Through the Workplace Diversity Initiative and Affirmative Action programs, the OEODM assists the NIH Institutes, Centers, and Offices in enhancing the diversity of the NIH scientific and administrative workforce. Our commitment to equal opportunity and diversity in recruiting, hiring, and career development at the NIH will help ensure the continued output of excellent science.
Managing Diversity, Equal Employment Opportunity, Affirmative Action, and Special Emphasis Programs
"Managing diversity is the process of creating and maintaining
an environment that enables all participants to contribute to their
full potential in pursuit of organizational objectives."
Many Federal workforce agencies are implementing diversity initiatives. The NIH is among them. Despite the enormous popularity of these initiatives, it has become increasingly clear that some workers may be confused by the concept of managing diversity. Employees sometimes confuse managing diversity with EEO and affirmative action programs. Some people use the three terms interchangeably.
Affirmative action programs are an outgrowth of EEO laws, rules and regulations. Affirmative action is government-initiated and mandated in certain circumstances. It is compliance-based and relies on statistical comparisons of various demographic groups. Affirmative action programs contain goals and timetables designed to bring the level of representation for minority groups and women into parity with relevant and available labor force indices. Affirmative action programs seek limited bottom line results by changing the mix of women, minorities, and persons with disabilities in a particular agency.
Affirmative action programs generally cover those groups protected by Title VII of the 1964 Civil Rights Act. Where appropriate, and subject to legal interpretation, agencies may set affirmative employment goals to increase the numbers of women, African Americans, Hispanics, Asians, Native Americans, white males, and people with disabilities. While affirmative action programs are mandated, managing diversity initiatives are voluntary in nature.
While affirmative action programs are a reaction to underrepresentation, managing diversity initiatives are proactive. Managing diversity seeks to address issues related to human resources, internal communications, interpersonal relationships, conflict resolution, quality, productivity, and efficiency. Some of the human resource issues addressed by properly managing diversity may be indirectly related to EEO and affirmative action concerns.

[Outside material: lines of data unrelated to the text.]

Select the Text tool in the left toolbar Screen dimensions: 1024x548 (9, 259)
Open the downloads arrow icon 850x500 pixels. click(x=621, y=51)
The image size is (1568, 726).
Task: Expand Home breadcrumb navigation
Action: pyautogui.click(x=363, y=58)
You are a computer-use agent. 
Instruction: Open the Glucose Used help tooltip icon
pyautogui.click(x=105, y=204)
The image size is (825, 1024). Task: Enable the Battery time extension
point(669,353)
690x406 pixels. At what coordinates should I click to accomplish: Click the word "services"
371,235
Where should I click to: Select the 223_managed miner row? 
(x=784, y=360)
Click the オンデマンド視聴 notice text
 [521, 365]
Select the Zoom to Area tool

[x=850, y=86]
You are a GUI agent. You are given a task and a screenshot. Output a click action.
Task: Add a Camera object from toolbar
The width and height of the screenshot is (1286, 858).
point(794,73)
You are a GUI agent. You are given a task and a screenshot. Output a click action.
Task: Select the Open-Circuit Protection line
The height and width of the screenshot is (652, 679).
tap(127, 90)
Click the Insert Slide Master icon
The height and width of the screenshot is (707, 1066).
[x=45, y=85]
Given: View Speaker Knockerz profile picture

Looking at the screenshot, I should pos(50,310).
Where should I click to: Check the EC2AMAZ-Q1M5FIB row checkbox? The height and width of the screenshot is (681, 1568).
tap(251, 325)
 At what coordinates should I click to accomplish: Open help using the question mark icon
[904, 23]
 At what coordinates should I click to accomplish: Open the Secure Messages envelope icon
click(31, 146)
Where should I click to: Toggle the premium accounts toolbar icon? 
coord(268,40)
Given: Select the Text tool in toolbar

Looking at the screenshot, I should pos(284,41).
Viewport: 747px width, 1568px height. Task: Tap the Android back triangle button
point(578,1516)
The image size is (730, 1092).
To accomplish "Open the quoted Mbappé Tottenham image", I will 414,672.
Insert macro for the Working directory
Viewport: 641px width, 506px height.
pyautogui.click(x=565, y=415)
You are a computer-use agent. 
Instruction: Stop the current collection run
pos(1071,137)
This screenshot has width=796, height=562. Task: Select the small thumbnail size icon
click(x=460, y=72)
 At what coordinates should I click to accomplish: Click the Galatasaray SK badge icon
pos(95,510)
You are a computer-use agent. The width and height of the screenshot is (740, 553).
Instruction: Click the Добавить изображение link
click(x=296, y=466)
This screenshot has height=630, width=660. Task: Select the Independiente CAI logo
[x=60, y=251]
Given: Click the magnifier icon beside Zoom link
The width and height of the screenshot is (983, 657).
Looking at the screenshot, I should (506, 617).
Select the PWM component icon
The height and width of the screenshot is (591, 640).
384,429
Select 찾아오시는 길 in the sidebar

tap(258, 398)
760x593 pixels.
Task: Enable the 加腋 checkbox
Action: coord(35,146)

The main focus of managing diversity is to find productivity gains through respecting, valuing, and using the differences people bring to the workplace. The idea is to find a way to let everyone do what he or she does best in order to gain a competitive edge. While affirmative action seeks an end result, managing diversity is a long-term change process that seeks to identify and actually change the organizational culture of an agency.
In the short-term, the NIH needs both an affirmative action plan and a managing diversity strategy. However, as legal restrictions on affirmative action programs continue to tighten and agencies proceed with downsizing and reengineering activities, long-term change strategies will become essential. Regardless of the changes affirmative action may undergo, the NIH will be far ahead of the curve by implementing a Workplace Diversity Initiative early on. The sooner we all learn the differences between managing diversity, EEO and affirmative action, the more prepared we will be to meet the challenges of the new millennium.
OEODM Serves as advisor and consultant to NIH executives, managers, supervisors, employees, applicants and other interested parties on the NIH EEO and Diversity Program as pertaining to outreach and recruitment, and Special Emphasis Programs (SEP).